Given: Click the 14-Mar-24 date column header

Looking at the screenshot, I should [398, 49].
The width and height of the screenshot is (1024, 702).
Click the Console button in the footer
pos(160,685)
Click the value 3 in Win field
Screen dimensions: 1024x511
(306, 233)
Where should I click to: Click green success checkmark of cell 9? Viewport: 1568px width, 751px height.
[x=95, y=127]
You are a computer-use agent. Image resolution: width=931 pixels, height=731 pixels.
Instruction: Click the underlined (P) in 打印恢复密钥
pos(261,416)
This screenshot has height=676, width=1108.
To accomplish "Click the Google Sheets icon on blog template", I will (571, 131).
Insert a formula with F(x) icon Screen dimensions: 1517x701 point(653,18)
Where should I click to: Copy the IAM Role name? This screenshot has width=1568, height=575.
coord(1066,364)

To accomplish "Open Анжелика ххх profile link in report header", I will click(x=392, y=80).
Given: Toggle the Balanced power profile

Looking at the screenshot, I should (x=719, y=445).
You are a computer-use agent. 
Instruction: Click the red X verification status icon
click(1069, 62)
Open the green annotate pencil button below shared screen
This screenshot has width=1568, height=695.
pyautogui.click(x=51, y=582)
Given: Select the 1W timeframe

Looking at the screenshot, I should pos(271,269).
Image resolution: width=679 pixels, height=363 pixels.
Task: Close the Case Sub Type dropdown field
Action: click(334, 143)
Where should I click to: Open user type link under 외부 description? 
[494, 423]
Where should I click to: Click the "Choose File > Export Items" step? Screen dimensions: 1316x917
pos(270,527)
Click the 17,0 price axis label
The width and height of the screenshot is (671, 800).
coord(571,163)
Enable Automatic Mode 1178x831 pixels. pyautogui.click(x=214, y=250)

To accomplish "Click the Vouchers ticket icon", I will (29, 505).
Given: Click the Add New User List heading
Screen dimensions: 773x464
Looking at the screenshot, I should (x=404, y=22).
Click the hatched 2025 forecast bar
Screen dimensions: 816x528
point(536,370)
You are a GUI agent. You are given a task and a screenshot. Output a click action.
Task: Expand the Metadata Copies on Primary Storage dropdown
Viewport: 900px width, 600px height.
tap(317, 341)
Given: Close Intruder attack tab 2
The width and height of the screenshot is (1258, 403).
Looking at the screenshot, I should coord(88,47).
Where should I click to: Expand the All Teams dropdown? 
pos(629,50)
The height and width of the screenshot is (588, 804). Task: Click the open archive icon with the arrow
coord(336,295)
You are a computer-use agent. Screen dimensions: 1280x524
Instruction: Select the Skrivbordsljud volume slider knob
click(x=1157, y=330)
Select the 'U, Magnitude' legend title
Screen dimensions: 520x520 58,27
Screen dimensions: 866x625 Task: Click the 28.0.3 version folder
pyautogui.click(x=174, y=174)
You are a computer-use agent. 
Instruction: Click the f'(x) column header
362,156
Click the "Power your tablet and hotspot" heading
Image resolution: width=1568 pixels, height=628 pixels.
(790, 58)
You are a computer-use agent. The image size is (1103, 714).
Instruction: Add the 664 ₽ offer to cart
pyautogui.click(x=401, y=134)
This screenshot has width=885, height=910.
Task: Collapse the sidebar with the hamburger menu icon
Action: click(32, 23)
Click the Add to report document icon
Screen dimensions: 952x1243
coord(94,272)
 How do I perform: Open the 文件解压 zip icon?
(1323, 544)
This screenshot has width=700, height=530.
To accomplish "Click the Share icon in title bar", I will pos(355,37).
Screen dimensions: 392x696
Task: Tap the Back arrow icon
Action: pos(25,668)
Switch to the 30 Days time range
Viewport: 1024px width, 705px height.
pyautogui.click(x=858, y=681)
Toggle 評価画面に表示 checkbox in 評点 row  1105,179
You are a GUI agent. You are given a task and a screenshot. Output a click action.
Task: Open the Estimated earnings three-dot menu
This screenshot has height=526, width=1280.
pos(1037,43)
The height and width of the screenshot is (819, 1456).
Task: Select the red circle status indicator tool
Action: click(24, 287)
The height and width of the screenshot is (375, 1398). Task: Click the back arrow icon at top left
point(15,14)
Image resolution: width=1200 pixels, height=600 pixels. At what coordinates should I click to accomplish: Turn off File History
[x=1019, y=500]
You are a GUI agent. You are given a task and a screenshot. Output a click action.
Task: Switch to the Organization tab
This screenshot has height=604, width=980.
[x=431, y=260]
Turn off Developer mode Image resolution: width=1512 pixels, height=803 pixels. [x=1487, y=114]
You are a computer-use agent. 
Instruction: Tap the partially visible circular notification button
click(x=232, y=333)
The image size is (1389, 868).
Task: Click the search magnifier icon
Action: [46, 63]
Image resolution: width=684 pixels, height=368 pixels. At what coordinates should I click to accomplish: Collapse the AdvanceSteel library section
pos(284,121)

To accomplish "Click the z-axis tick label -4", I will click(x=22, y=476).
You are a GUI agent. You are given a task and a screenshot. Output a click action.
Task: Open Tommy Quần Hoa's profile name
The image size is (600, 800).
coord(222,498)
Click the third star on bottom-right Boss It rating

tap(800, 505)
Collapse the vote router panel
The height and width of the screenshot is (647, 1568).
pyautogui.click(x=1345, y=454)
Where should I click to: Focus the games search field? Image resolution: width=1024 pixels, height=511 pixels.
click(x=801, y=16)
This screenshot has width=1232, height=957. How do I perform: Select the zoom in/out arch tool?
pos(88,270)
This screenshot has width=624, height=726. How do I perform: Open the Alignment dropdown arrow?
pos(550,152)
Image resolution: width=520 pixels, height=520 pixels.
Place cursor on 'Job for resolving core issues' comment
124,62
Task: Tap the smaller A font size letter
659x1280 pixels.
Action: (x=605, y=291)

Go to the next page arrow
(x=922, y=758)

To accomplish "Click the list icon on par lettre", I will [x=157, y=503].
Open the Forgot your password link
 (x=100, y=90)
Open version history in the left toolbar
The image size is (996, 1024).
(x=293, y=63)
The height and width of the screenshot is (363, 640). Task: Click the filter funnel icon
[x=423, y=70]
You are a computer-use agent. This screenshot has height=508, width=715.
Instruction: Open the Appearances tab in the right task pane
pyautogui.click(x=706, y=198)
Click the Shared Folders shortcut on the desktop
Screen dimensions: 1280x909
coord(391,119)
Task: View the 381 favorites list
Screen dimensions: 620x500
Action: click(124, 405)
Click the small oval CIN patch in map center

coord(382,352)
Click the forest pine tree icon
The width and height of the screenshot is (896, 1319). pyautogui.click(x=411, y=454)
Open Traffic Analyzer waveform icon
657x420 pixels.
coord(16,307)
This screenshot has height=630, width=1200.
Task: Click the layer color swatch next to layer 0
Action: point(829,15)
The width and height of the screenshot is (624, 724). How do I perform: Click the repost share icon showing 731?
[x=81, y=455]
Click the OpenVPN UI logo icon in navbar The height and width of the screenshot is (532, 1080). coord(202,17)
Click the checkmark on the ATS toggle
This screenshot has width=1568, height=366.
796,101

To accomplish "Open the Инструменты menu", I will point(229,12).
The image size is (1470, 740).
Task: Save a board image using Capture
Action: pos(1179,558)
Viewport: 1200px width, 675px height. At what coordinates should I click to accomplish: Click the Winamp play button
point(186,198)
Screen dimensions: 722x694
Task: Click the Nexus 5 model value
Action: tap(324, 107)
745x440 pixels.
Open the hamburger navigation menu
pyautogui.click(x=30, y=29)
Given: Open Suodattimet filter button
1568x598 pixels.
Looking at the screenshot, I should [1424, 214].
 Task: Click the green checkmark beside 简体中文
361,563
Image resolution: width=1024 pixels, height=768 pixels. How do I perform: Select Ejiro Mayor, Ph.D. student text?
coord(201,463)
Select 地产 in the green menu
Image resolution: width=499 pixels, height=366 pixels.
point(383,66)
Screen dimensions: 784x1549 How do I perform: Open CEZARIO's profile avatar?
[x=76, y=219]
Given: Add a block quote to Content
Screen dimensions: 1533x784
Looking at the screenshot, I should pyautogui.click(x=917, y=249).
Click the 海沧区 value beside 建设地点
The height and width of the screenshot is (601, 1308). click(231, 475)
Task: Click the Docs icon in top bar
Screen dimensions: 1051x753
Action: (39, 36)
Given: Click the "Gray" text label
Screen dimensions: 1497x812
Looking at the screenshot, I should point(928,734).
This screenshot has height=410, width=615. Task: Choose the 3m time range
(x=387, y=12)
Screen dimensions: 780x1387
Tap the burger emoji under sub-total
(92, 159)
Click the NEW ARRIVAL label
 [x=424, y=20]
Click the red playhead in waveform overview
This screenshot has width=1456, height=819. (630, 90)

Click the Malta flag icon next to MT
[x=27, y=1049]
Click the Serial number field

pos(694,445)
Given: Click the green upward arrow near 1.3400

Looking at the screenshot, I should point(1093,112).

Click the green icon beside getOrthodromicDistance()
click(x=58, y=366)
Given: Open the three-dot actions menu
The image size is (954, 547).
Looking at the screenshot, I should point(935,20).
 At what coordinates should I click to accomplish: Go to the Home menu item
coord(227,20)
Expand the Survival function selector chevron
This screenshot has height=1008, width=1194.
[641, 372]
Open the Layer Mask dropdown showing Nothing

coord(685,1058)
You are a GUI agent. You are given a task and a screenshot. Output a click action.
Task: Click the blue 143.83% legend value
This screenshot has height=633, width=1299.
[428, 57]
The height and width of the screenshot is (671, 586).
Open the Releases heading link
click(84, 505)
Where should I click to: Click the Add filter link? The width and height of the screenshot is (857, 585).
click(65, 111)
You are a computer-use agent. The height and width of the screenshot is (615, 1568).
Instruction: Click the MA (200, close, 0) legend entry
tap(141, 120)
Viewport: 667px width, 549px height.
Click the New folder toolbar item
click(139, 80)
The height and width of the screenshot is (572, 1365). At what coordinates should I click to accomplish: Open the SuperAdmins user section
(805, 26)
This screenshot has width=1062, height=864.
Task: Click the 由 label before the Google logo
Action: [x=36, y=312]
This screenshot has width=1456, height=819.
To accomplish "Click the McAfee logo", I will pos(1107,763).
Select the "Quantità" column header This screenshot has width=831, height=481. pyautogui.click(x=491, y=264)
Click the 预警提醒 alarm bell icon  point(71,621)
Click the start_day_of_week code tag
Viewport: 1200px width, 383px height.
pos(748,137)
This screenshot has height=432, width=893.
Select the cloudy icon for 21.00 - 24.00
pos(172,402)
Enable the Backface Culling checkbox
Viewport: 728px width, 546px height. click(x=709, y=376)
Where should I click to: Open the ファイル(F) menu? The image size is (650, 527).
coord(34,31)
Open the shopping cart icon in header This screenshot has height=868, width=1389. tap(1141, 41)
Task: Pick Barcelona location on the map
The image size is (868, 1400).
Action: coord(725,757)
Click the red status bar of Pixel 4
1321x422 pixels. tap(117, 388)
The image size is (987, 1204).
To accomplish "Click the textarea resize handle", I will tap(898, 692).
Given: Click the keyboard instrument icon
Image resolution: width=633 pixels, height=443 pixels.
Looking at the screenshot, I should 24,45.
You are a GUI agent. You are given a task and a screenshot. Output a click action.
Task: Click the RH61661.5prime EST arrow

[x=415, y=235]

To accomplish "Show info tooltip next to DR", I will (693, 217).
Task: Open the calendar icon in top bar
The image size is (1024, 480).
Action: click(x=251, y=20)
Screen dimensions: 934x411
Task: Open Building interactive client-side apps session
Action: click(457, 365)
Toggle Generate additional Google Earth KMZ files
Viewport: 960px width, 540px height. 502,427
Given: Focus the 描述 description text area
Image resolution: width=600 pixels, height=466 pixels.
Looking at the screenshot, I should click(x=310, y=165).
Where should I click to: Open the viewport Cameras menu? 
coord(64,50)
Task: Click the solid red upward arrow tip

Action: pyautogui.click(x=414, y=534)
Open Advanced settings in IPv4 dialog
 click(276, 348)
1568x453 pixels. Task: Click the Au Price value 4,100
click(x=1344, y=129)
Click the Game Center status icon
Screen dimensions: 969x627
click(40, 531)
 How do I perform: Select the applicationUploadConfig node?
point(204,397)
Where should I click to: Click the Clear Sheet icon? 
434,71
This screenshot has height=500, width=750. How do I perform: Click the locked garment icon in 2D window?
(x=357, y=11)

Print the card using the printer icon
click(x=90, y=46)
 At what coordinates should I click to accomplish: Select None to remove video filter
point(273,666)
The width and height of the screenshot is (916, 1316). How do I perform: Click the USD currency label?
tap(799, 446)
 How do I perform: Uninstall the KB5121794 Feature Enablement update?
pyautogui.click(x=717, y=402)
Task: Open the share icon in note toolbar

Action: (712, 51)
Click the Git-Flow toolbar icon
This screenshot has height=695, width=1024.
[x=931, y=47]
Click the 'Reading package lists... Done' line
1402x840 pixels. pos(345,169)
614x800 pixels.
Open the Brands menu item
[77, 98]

▶ **WHAT IS EXPECTED**:
Within the records, count the lines that include the word "three". Answer with the number only.

▶ **EXERCISE RESPONSE**:
2